The hardest engineering problem in constrained decoding is not the grammar — it is the tokenizer. LLMs emit subword tokens, not characters. A legal continuation might require token "2" but the model might otherwise prefer " two" (leading space + word). Good constraint engines:

Precompute a map from automaton states to allowed token IDs.
Handle byte-level BPE edge cases (incomplete UTF-8 sequences).
Backtrack or reject partial tokens that cannot complete a legal string.
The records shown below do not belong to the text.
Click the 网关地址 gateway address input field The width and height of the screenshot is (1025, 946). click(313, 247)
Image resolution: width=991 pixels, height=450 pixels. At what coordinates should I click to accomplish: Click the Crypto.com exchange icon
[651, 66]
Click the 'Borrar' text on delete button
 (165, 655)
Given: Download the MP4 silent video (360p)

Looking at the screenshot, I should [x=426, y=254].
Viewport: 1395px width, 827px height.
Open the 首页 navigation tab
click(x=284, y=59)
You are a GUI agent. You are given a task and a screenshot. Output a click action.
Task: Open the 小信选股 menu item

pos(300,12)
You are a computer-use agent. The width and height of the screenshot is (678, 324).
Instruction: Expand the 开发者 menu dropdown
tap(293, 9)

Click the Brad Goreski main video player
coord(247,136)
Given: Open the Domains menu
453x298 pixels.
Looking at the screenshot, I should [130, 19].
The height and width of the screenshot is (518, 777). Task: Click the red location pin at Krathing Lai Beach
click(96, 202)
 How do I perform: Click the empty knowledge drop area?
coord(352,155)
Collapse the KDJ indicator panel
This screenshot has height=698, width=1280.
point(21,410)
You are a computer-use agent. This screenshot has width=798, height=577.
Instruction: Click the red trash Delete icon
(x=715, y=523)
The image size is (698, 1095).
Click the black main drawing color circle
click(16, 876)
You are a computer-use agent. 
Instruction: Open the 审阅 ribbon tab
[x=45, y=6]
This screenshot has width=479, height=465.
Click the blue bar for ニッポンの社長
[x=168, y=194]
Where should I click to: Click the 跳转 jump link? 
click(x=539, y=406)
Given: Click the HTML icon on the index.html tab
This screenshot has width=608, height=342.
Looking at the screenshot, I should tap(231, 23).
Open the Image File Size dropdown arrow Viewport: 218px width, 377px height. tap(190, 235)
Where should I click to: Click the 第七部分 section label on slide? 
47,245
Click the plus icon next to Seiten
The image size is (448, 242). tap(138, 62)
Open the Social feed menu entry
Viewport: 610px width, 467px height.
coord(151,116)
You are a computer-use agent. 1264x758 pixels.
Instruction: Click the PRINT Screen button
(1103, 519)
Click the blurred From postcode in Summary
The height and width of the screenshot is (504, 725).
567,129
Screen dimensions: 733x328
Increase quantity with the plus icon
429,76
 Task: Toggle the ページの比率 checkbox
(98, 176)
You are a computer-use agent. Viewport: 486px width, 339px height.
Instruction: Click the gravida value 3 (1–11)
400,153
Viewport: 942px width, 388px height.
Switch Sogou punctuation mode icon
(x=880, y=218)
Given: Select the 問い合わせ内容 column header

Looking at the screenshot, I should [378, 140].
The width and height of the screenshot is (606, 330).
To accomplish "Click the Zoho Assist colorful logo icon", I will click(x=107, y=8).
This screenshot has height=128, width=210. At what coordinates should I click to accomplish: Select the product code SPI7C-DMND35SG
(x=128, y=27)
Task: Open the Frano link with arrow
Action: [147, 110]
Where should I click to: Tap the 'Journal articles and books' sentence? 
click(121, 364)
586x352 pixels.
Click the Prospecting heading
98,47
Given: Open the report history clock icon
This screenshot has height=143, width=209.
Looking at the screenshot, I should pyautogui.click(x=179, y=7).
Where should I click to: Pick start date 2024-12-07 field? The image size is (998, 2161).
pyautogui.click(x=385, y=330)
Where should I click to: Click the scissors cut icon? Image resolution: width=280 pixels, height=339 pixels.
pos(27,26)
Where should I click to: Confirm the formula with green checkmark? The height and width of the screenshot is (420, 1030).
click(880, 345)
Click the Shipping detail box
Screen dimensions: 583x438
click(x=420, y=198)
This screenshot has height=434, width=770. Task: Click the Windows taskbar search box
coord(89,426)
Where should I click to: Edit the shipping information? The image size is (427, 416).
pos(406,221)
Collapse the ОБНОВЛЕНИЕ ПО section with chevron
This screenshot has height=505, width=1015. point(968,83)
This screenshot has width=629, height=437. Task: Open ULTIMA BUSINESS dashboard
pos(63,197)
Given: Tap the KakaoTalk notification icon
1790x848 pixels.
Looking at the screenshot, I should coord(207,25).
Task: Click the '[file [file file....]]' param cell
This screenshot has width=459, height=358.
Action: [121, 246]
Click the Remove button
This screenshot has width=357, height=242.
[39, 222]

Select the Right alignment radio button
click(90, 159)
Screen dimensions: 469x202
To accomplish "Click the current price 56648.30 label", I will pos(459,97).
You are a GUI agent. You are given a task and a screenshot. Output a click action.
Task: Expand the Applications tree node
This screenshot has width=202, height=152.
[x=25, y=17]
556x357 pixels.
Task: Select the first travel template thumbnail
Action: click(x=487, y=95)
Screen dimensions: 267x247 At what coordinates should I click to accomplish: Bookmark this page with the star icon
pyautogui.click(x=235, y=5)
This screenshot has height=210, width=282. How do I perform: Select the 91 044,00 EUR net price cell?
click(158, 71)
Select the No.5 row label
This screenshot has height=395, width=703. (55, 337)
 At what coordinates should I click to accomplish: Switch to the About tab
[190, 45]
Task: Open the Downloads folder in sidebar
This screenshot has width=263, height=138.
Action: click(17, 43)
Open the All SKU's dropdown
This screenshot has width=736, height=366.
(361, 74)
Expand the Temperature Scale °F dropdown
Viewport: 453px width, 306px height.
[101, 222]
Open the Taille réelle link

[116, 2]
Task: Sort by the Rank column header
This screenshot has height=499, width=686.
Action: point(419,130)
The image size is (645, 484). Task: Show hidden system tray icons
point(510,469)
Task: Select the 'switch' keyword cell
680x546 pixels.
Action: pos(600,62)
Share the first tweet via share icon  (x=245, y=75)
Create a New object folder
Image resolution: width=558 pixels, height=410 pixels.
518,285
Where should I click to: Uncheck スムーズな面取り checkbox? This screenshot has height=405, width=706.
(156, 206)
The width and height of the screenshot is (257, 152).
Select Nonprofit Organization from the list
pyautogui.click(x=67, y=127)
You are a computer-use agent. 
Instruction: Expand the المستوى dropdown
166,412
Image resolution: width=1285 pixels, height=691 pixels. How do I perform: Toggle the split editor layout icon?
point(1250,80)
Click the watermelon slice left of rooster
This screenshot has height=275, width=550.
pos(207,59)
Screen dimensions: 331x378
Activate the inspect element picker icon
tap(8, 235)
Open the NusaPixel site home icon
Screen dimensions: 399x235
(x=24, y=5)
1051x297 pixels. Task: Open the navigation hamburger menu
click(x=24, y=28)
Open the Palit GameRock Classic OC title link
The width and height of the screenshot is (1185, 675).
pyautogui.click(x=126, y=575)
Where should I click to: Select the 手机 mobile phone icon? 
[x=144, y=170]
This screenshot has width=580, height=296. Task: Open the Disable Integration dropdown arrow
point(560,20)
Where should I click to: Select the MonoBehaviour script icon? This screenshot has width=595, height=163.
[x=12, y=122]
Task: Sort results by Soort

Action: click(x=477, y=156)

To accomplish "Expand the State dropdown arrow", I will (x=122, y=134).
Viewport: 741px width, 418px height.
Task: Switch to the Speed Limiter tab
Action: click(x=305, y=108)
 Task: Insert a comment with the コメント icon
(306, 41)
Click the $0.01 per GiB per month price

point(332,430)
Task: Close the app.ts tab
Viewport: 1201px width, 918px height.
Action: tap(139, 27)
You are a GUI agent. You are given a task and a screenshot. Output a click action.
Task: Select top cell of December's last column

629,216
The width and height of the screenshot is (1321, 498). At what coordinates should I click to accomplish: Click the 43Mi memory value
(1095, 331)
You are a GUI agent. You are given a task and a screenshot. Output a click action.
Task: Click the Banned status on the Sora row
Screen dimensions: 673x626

When evaluating libraries, test on your exact model and tokenizer — masks that work for Llama may need retuning for Qwen or Mistral vocabularies.

Technique decision table

Approach	Best when	Skip when
Grammar-constrained JSON	Agent plans, order forms, config generation at scale	Free-form creative writing, markdown articles
Regex constraint	Single-field formats (date, ID, phone)	Nested objects with optional keys
Custom CFG / GBNF	SQL subsets, DSLs, log query languages	Team lacks grammar maintenance discipline
Provider structured outputs	Managed API, no self-hosted GPU	Need on-prem, custom fine-tunes, or sub-10 ms mask control
Repair loop only	<1% failure rate, low volume	SLO-sensitive agents with cascading tool calls

Common pitfalls

Schema drift — API schema updates but grammar cache does not; version schemas and invalidate compiled grammars on deploy.
Over-constraining creativity — forcing JSON for user-facing prose produces stiff answers; constrain only machine-facing stages.
Assuming semantic correctness — valid JSON with hallucinated IDs still fails downstream; keep business validation.
Ignoring tokenizer edge cases — rare invalid UTF-8 or split numbers; fuzz-test constraints with property-based generators.
Streaming + constraints mismatch — some stacks buffer until a complete legal fragment exists; document client behavior.
Latency surprise on huge enums — thousands of allowed SKU strings inflate mask computation; use ID indirection or retrieval first.
Duplicate schema definitions — Pydantic, OpenAPI, and grammar compiled separately; generate all from one source file.

Production checklist

Export JSON Schema from the same types your API validates.
Integrate constraint engine with your inference server (vLLM, llama.cpp, API).
Measure parse success rate, mask overhead ms/token, and end-to-end latency.
Fuzz-test grammars with random valid and near-valid inputs.
Keep a repair fallback for model/provider outages, not routine failures.
Log constraint violations separately from semantic business errors.
Version and cache compiled grammars; rebuild on schema change.
Document which fields are syntax-guaranteed vs fact-checked post-parse.
For agents, constrain planner output; allow natural language only in user channel.
Load-test enum-heavy schemas; consider short IDs resolved after parse.

Key takeaways

Grammar-constrained decoding masks illegal tokens at each step so output matches a declared grammar by construction.
Harbor Commerce cut voice-order parse failures from 6.8% to 0.04% and removed repair-loop token waste on most traffic.
Constraints guarantee syntax, not truth — keep semantic validation and retrieval for catalog facts.
Tokenizer alignment is the hard part — test masks on your exact model vocabulary.
Generate grammars from a single schema source to avoid API and mask drift.